Was Freud a Joke? New Study is Shifting Our Understanding Of Dreams
Was Freud a Joke? New Study is Shifting Our Understanding Of Dreams Was Freud a Joke? New Study is Shifting Our Understanding Of Dreams

Was Freud a Joke? New Study is Shifting Our Understanding Of Dreams

by Anna Ikarashi Aug 8, 2019

Freud thought dreams were the “royal road to the unconscious”, as it is in them that the ego’s defenses are lowered, enabling repressed material to come through to awareness, though in distorted form. A dream about a house, for example, might be a representation of worries about one’s security or appearance. As a result, Freud is known to consider dreams’ major role to be a fulfillment of wishes.

The philosopher famously thought that objects in dreams symbolized things from real life – for example, that sticks, umbrellas, poles, or anything longer than wider represented penises. But now that psychology studies take a more robust statistical approach, Freudian dream analyses have become somewhat of a joke in the field.

New data, however, is showing that the father of psychology wasn’t too far off when he thought that dreams served an important function in coping with reality. Psychologists have found evidence that dreaming might be helping us come to terms with new events and emotions we experienced while awake.

The dream generator

Dreams are the most random things, rarely ever making logical sense. So, where do all those odd dream factors come from? A team led by Mark Blagrove, a psychologist at Swansea University, set out to investigate the brain activities that influence what we see in our nighttime adventures.

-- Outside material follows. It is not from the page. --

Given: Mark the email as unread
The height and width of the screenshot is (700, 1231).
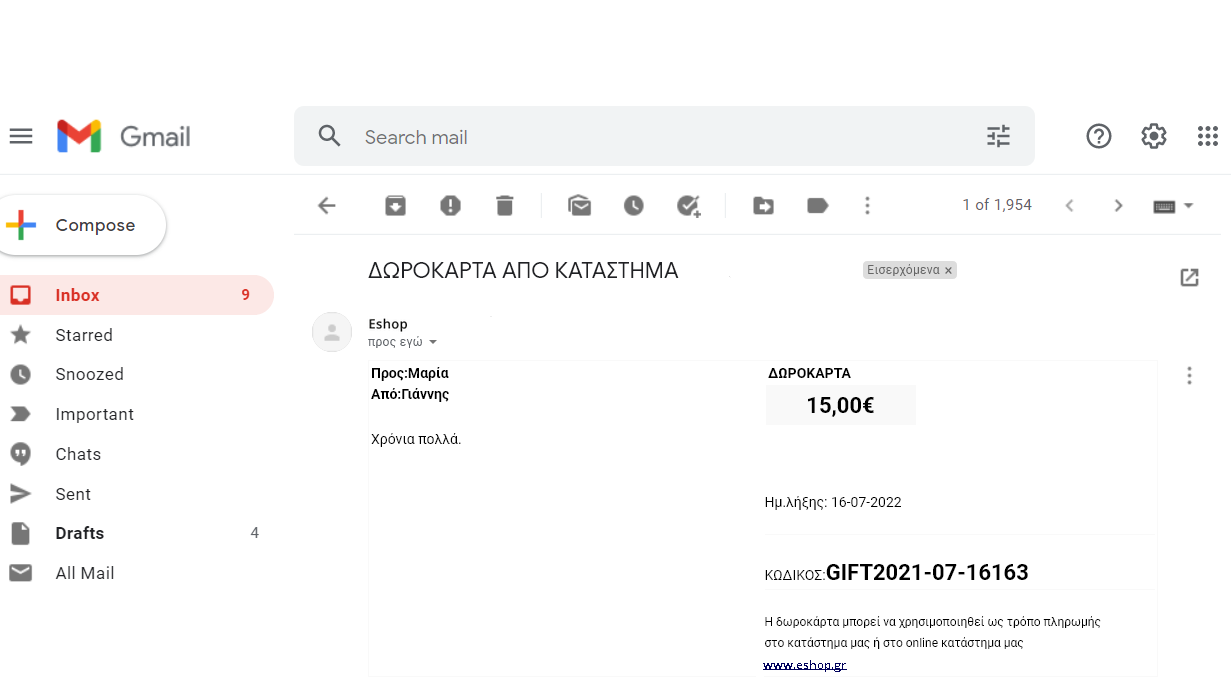Looking at the screenshot, I should [x=579, y=205].
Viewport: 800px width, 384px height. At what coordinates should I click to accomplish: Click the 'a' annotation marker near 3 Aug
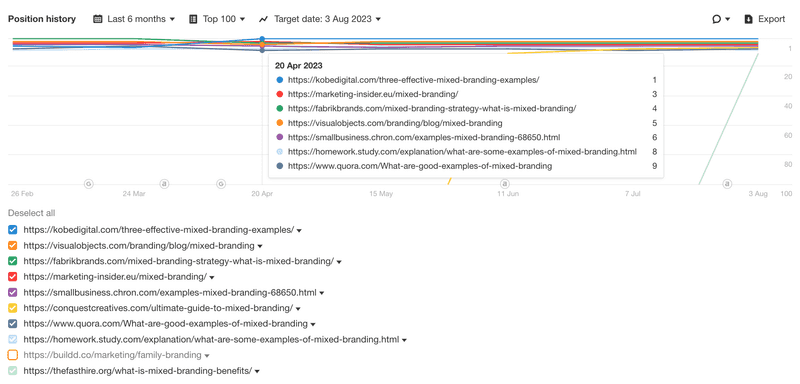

In the study, the team recruited 20 students, hooked them up to brain wave detectors when they slept, and woke them up 10 minutes into their dreams to ask about the content and how they felt. They compared this to a diary that the students kept for 10 days, so they could compare dreams with recent events that happened in the students’ day-to-day lives.

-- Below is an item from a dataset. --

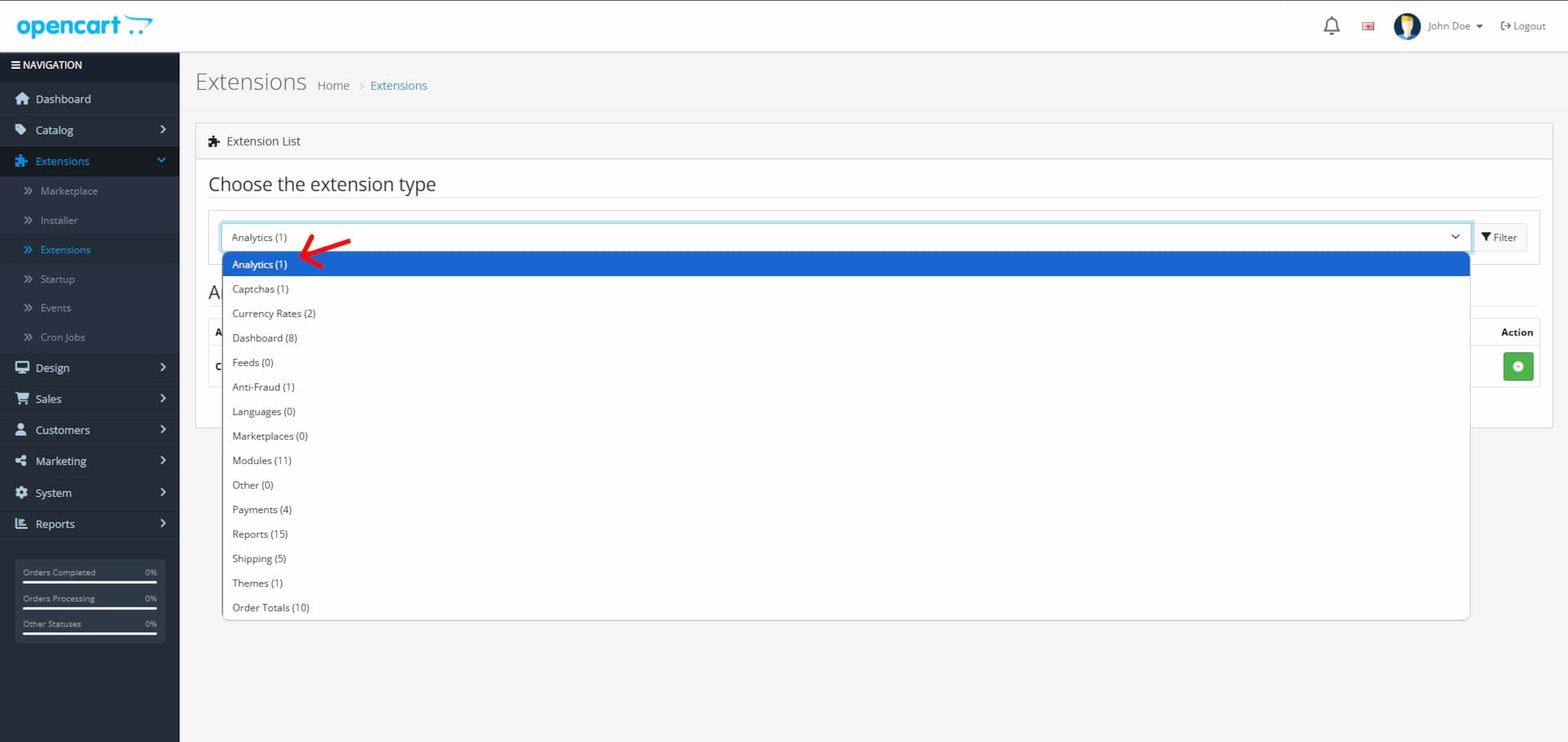The width and height of the screenshot is (1568, 742).
Task: Expand the Reports sidebar menu
Action: coord(89,524)
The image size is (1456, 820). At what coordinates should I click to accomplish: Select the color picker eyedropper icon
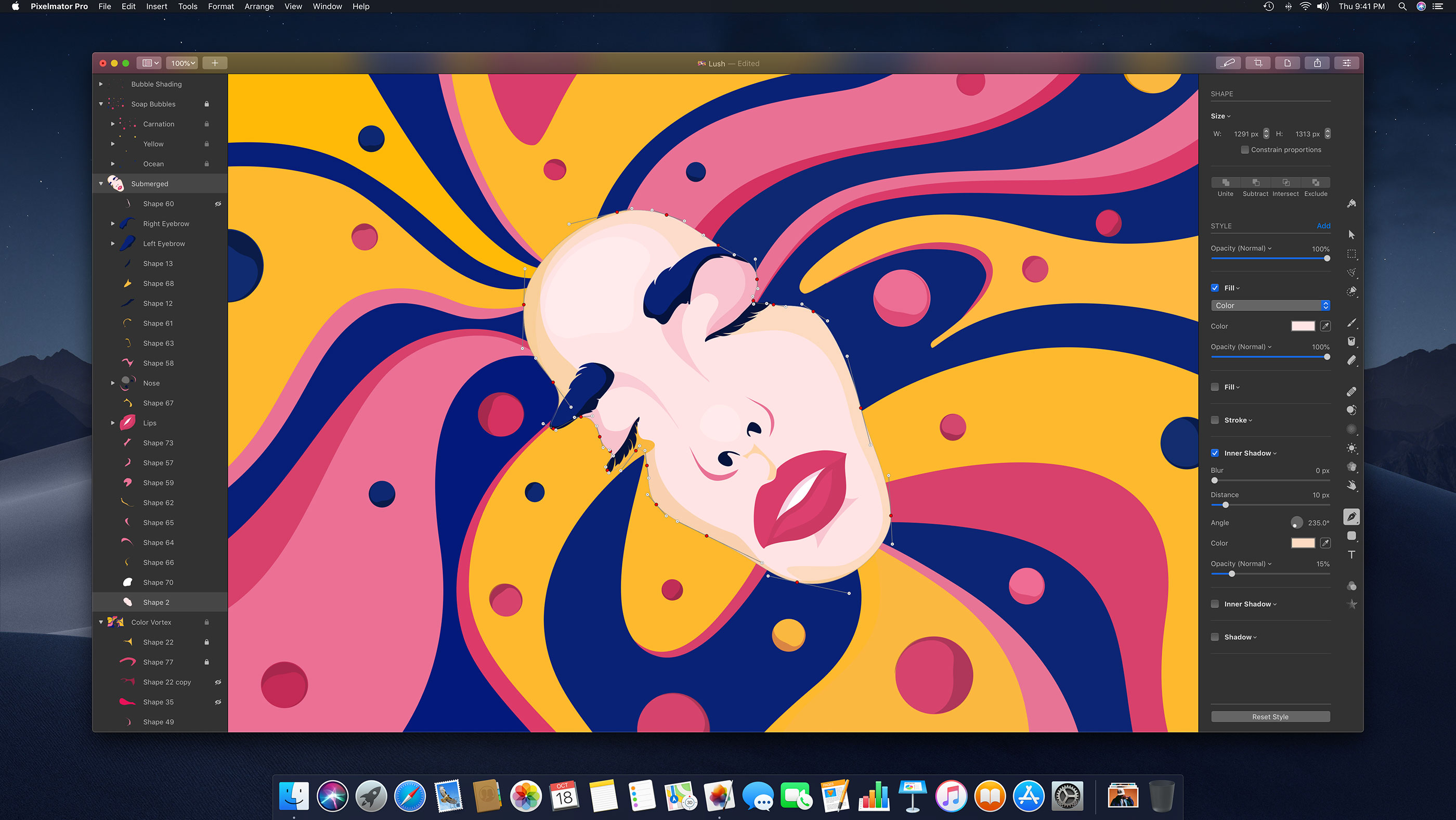click(x=1325, y=326)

The team found that brain waves related to memory formation – called theta waves – were more intense when students were dreaming about recent experiences. The dreams were also more emotionally intense when they were about recent events. Put together, these results suggest that the purpose of dreams is to process new experiences. And the weirdness of it all, according to Blagrove, “it’s a sign that two things are being brought together, which would normally be separate from each other”; it is the artefact of the brain trying to process new experiences, especially of those involving emotions.

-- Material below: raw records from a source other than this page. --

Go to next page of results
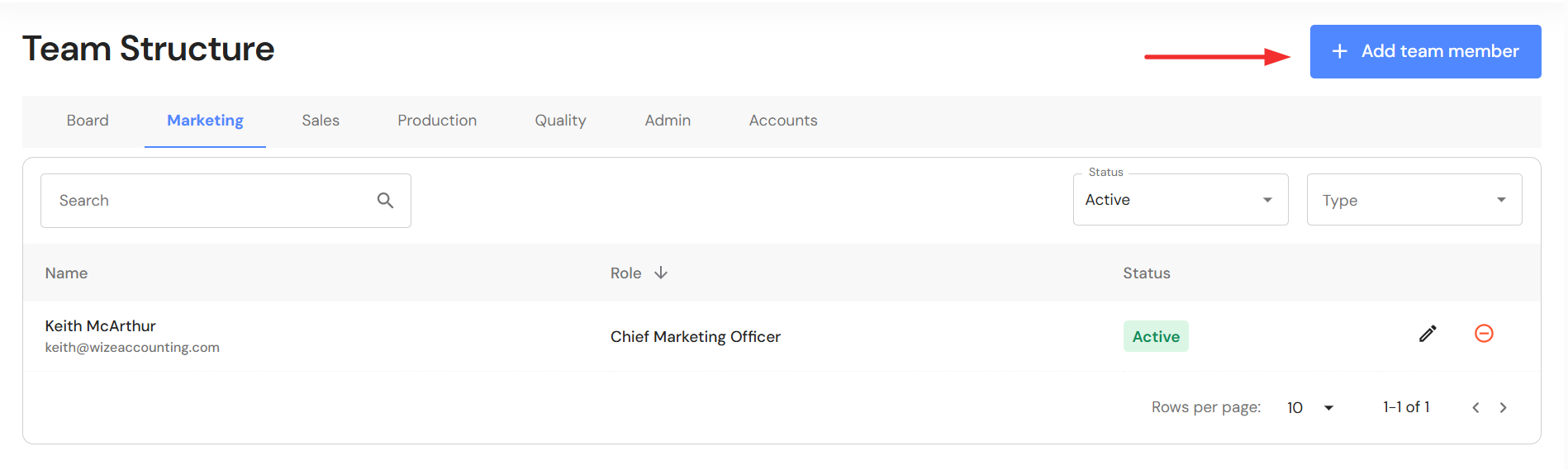The image size is (1568, 470). point(1504,407)
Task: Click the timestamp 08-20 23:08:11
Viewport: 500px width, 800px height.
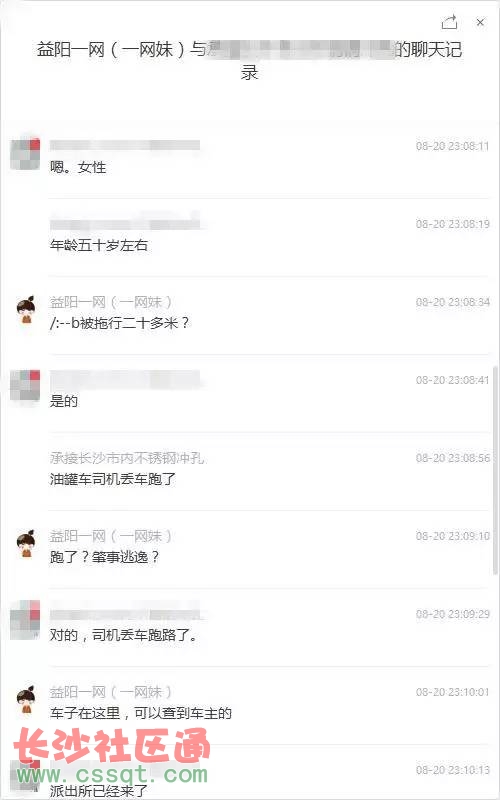Action: [453, 146]
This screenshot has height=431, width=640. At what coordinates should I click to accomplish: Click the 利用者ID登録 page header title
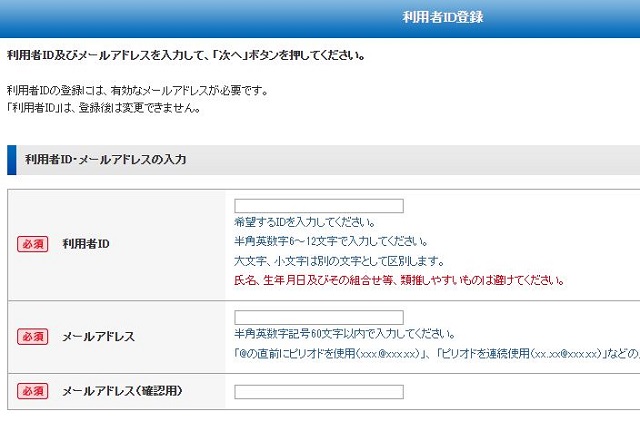(444, 17)
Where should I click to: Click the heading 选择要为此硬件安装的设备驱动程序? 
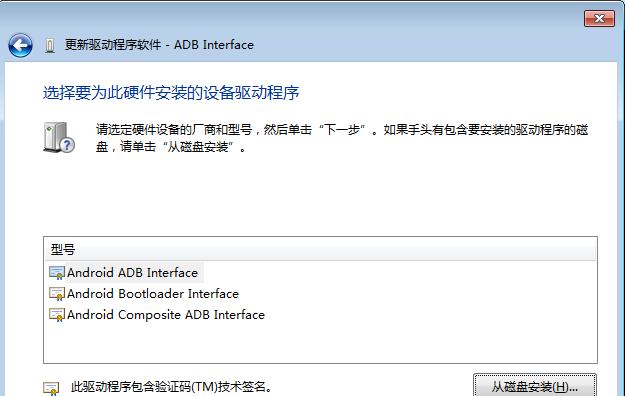(171, 93)
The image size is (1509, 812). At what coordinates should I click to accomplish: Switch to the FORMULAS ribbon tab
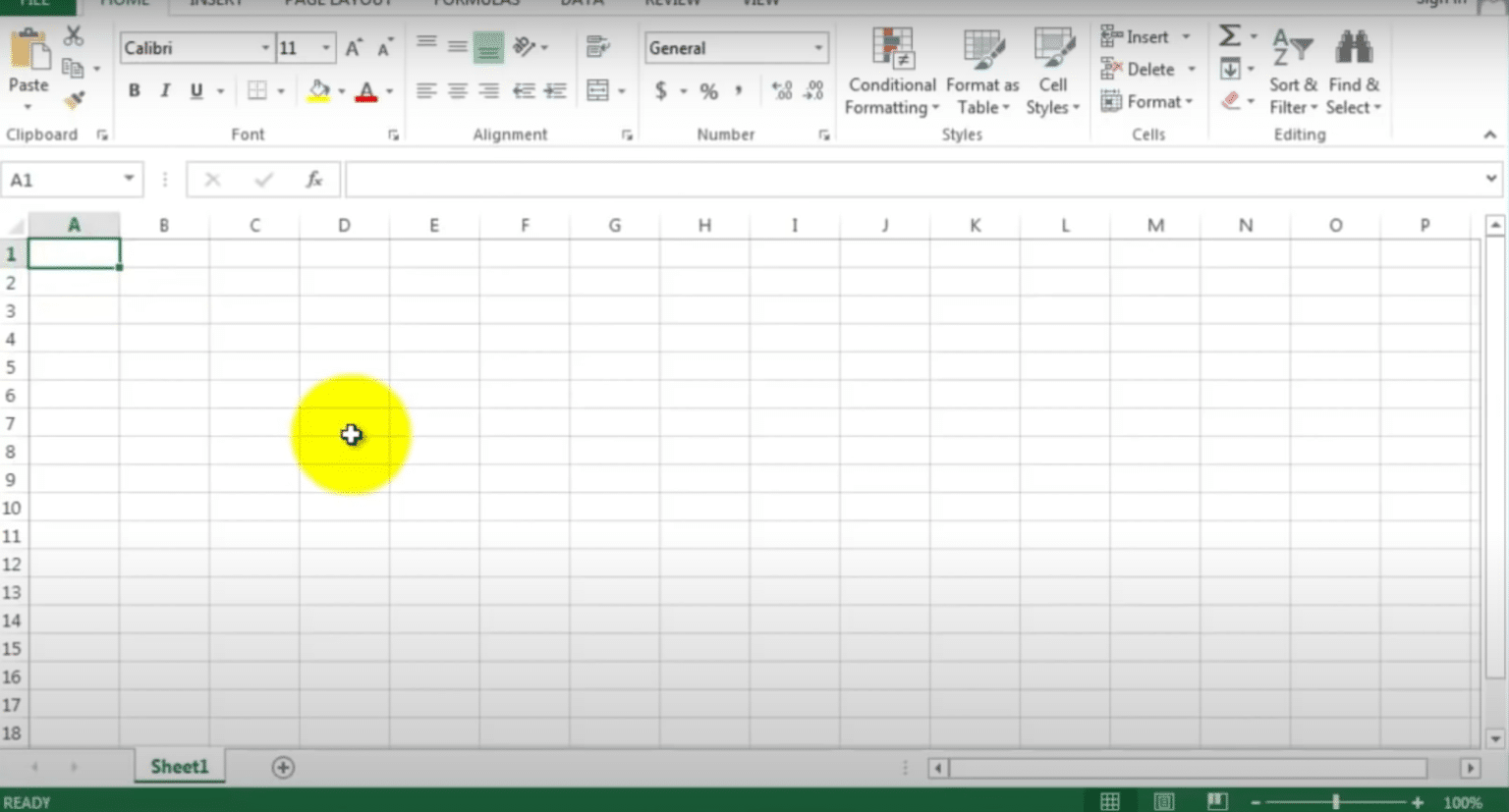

“This is the first finding that theta waves are related to dreaming about recent waking life, and the strongest evidence yet that dreaming is related to the processing that the brain is doing of recent memories,” Blagrove told New Scientist.

Dream therapy

Freud, of course, used his dream analysis for therapy. Blagrove’s team also wonders whether they could do the same; could inducing theta waves in sleep help bring experiences from wake-time into our dreams, and ultimately help us learn?

In fact, psychologists already have a wealth of information about which brain waves relate to certain functions. Although they still haven’t figured out what exactly causes the brain waves, they already do know how to manipulate them with electrodes.

If the team is able to intentionally pull recent experiences into dreams, they would have discovered a mechanism for influencing certain phases of sleep in which theta waves occur, and ramping up memory and emotion processing. One could call that a passive form of therapy – and it’s something on the team’s list of things to look into.